André, domiciliado em Macapá, ajuizou ação de reintegração de posse de imóvel de sua propriedade, situado em Laranjal do Jari, em face de Paulo, domiciliado em Santana. Considerando que a demanda foi intentada perante juízo cível da Comarca de Macapá, o magistrado, tomando contato com a petição inicial, deve:
- A)declinar, de ofício, da competência em favor do juízo cível da Comarca de Laranjal do Jari;
Certa, porque a ação possessória imobiliária deve tramitar no foro da situação do imóvel, com competência absoluta do juízo onde a coisa está.
- B)declinar, de ofício, da competência em favor do juízo cível da Comarca de Santana;
Errada, porque o domicílio do réu não define a competência nessa hipótese, já que prevalece o foro da situação do imóvel.
- C)determinar a citação de Paulo, já reconhecendo que a competência é do juízo cível da Comarca de Macapá;
Errada, porque Macapá não é o foro competente, então o juiz não deve apenas citar o réu e seguir o processo normalmente.

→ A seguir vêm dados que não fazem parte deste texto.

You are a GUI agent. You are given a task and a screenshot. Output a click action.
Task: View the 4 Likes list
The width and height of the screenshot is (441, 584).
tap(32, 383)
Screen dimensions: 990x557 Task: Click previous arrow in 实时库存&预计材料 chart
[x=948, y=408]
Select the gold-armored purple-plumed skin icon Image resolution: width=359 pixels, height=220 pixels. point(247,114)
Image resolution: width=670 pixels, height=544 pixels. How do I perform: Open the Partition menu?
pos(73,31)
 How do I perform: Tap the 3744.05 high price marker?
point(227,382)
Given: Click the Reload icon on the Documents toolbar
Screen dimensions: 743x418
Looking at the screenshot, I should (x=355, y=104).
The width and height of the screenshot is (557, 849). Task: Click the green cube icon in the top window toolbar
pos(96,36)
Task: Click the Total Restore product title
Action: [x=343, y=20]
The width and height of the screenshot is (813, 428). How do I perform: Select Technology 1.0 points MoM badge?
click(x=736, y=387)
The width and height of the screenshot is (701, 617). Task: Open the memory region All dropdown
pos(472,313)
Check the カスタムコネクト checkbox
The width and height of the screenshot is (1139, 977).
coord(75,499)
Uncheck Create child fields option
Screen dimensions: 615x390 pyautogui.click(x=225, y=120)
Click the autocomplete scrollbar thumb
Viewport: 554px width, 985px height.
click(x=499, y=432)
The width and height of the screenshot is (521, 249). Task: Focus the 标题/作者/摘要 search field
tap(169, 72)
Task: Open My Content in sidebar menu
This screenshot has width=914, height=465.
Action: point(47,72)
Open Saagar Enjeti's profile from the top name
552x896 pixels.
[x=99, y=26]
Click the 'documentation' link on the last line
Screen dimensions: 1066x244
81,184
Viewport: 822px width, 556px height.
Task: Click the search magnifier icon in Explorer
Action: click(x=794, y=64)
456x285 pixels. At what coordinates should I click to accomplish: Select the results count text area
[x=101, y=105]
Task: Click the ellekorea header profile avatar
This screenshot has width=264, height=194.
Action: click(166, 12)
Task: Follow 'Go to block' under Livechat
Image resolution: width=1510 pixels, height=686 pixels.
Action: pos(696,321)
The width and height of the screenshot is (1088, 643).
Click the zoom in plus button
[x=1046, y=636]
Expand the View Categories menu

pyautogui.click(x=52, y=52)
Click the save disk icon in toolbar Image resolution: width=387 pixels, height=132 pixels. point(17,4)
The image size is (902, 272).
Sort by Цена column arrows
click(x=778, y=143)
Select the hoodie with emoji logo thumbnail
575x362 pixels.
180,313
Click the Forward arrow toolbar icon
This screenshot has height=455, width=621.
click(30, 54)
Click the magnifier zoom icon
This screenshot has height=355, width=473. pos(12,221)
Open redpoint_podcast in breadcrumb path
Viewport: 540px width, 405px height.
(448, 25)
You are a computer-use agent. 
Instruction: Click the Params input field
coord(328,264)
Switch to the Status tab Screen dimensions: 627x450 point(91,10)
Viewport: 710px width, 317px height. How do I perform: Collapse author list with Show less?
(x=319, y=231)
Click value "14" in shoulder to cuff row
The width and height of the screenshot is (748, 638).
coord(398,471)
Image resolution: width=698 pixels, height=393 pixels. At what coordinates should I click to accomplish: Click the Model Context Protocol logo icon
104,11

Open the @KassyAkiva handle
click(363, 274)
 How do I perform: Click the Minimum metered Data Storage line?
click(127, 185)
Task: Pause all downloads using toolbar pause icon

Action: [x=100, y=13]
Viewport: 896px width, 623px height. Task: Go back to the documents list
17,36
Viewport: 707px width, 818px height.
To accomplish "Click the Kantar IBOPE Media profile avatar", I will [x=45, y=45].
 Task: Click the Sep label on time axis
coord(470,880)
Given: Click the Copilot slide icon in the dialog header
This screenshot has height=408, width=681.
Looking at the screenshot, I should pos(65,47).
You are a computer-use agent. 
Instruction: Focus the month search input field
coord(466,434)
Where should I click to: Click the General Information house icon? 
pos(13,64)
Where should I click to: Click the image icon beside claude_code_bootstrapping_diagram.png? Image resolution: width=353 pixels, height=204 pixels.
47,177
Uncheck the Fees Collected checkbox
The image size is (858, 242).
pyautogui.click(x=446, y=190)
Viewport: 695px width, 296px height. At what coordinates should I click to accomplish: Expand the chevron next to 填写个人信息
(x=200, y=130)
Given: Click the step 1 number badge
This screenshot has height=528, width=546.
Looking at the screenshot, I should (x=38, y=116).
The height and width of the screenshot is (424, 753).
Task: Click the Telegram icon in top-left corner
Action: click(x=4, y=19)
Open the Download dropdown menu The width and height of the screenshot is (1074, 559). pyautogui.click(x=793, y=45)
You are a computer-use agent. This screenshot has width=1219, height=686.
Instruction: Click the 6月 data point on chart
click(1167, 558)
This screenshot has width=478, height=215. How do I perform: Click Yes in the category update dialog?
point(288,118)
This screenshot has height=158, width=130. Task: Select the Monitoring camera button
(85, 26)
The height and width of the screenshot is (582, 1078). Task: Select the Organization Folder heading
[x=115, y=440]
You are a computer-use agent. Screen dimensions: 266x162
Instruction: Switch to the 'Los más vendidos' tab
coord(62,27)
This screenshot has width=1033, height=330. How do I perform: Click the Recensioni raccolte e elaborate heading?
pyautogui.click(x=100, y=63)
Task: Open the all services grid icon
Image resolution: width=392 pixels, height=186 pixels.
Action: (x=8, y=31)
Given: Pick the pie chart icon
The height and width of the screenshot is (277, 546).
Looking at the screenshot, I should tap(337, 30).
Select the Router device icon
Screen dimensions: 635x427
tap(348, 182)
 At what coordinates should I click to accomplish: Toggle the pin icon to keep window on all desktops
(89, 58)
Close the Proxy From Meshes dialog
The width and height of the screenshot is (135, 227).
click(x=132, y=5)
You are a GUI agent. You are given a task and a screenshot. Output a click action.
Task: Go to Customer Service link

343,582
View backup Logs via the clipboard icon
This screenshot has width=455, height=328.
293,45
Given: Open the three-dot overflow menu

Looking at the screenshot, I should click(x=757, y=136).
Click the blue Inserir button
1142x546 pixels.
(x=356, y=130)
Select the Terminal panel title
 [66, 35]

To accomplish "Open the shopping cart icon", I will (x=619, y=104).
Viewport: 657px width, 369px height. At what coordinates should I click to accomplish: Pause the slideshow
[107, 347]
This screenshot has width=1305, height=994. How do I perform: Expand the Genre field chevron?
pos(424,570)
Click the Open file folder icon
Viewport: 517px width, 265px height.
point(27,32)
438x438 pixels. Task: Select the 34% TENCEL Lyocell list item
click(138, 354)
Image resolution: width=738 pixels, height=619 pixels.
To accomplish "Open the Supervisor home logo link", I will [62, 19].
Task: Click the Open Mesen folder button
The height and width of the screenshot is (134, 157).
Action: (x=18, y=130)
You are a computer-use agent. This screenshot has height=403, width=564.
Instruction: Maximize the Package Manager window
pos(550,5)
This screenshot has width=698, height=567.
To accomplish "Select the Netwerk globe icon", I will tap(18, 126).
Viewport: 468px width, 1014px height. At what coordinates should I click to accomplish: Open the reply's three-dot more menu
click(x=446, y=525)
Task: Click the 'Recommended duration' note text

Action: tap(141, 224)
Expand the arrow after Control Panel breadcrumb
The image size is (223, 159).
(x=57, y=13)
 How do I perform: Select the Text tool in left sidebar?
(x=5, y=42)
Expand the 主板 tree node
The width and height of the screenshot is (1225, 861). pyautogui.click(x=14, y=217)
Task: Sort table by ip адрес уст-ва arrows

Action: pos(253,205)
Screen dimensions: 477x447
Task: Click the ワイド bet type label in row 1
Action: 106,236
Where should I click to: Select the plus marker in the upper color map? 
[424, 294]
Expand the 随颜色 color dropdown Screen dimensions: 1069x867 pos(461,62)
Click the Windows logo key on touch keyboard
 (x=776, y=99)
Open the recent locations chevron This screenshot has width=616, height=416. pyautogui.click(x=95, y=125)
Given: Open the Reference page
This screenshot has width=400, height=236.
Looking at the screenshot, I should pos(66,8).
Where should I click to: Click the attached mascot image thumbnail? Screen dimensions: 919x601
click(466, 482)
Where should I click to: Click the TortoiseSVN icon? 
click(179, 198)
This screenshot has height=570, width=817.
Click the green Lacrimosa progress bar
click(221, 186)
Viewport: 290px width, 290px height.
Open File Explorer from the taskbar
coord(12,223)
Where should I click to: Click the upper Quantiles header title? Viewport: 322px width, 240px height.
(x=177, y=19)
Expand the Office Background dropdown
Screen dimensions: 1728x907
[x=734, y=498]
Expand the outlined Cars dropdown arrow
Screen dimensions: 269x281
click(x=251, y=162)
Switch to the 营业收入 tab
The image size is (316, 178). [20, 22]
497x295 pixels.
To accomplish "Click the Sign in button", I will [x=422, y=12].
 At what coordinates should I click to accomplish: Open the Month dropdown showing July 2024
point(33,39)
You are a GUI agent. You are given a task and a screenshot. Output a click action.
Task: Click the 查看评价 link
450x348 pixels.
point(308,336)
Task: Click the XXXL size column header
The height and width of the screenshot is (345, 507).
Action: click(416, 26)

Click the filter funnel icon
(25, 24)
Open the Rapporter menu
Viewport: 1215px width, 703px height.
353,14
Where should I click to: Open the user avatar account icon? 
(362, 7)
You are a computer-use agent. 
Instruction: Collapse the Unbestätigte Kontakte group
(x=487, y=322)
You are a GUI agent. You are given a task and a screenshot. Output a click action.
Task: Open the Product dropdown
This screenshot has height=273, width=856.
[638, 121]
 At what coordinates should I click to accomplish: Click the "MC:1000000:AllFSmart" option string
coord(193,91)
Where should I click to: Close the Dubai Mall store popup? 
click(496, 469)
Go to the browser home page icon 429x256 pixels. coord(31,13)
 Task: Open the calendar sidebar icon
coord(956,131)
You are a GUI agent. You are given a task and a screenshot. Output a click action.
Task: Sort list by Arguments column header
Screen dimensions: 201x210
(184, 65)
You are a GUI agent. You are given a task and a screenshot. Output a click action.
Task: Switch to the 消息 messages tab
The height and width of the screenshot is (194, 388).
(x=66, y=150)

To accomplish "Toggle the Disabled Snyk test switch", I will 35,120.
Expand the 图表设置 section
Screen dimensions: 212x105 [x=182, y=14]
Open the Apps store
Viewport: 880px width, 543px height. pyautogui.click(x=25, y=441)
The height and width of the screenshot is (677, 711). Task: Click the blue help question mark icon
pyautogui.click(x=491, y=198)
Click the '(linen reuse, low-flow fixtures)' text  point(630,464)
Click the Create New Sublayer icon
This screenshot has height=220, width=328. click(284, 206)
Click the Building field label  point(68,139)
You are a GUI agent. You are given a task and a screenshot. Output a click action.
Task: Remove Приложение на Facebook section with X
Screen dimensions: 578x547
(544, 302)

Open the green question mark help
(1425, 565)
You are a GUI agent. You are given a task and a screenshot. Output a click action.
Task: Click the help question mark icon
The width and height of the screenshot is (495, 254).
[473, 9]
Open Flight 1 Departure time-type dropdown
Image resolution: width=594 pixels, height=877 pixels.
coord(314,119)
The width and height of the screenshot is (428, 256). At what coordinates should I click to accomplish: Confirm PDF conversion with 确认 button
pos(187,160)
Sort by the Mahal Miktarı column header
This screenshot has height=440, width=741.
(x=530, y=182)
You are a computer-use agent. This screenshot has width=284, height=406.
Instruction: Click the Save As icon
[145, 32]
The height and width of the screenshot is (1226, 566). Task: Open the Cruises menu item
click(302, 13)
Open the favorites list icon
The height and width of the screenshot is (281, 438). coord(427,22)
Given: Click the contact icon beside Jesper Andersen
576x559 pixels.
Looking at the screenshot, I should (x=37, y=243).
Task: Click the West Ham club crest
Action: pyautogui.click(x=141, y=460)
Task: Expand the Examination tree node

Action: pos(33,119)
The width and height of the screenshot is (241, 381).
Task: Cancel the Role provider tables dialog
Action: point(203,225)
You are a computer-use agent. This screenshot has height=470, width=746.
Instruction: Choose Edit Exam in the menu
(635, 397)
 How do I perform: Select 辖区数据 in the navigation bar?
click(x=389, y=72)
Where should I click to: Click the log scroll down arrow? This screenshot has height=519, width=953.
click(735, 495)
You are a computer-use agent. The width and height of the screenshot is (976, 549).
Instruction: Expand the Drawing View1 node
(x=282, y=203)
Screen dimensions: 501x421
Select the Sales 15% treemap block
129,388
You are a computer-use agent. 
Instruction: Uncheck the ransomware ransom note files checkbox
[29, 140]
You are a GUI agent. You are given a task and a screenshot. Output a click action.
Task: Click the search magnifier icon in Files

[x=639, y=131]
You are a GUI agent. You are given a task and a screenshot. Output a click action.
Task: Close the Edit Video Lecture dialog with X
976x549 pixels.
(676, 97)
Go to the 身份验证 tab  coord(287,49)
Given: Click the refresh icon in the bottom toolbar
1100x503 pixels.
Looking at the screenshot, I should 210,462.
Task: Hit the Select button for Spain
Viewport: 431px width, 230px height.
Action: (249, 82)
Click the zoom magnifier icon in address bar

- D)determinar a citação de Paulo e, caso este suscite a incompetência, ordenar a remessa dos autos ao juízo cível da Comarca de Santana;
Errada, porque a incompetência aqui é absoluta e pode ser reconhecida de ofício, sem depender de alegação do réu.
- E)reconhecer a incompetência do juízo cível da Comarca de Macapá e extinguir o feito, sem resolução do mérito.
Errada, porque a consequência não é extinguir o processo, mas remeter os autos ao juízo competente.
Gabarito: A
Aqui a chave da questão é a regra de competência para ação possessória imobiliária. O CPC, no art. 47, §2º, diz que a ação possessória sobre imóvel deve ser proposta no foro da situação da coisa, e esse juízo tem competência absoluta. Traduzindo: o processo deve ficar onde o imóvel está, não onde mora o autor, nem onde mora o réu. É uma daquelas hipóteses em que o legislador fala: "esse caso vai para o endereço do bem, ponto final". No enunciado, o imóvel está em Laranjal do Jari. Então o juízo competente é o da Comarca de Laranjal do Jari, e o juízo de Macapá não pode simplesmente tocar a ação como se nada tivesse acontecido. Por ser incompetência absoluta, o magistrado pode e deve reconhecê-la de ofício, com remessa dos autos ao juízo competente, nos termos do art. 64 do CPC. Por isso, o gabarito é a letra A: o juiz deve declinar, de ofício, da competência em favor do juízo cível da Comarca de Laranjal do Jari. A ideia de levar em conta o domicílio do réu só aparece, em geral, em competências relativas ou quando a lei permite opção, o que não acontece aqui. Em prova, sempre que aparecer ação possessória de imóvel, pense primeiro na situação da coisa.